Cyberlux receives patent for emergency lighting technology
Cyberlux Corporation has been awarded US patent no. 6,752,515 entitled "Apparatus and Methods for Providing Emergency Lighting."
US patent number 6,752,515 provides protection across 24 claims for lighting systems capable of generating long-term interim lighting, including the lighting device and associated methods for providing emergency or temporal lighting.
Specifically, the patent addresses lighting devices capable of providing long-term interim lighting via arrays of LEDs. Also covered are the means for providing electrical energy to the LED array; the capability of multi-level light intensity consistent with light longevity; and power source relationships including conventional A/C, solar, various electrochemical assemblies or all other means of electrical energy support.

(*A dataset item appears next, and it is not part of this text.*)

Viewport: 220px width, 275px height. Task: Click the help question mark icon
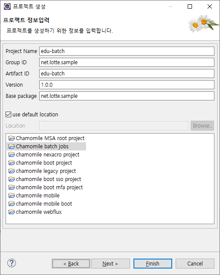pos(12,263)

"[This patent] provides Cyberlux Corporation with the intellectual property platform to pursue our chosen markets of long-term interim lighting, emergency lighting and energy-efficient lighting with our patented diodal(TM) illumination technology," observed Donald Evans, CEO of Cyberlux.
"Cyberlux's ability to patent lighting solutions for recurring problems such as power outages offers the potential for major breakthroughs in the emergency lighting field," continued Evans. "The recent successful installation of the company's Emergency Lighting Augmentation System (ELAS) as a fail-safe, long-term interim lighting solution for the City of Cleveland, Ohio emphasizes the dramatic importance of the broad-based patent awarded to Cyberlux."
ReliaBright Emergency Lighting Augmentation System (ELAS)
The ReliaBright ELAS product is designed to retrofit into existing buildings and augment existing lighting systems. The product includes a patent-pending control module powered by a constant charge battery and monitored by a patent-pending sensor. The sensor differentiates between "power-off at the wall switch" and "power-out in the building's electrical service".
The system's light intensity is determined by the number of diodal lighting elements that are connected in series - light levels range from "moonlight" to "daylight" consistent with the needs of the space in which ELAS is installed.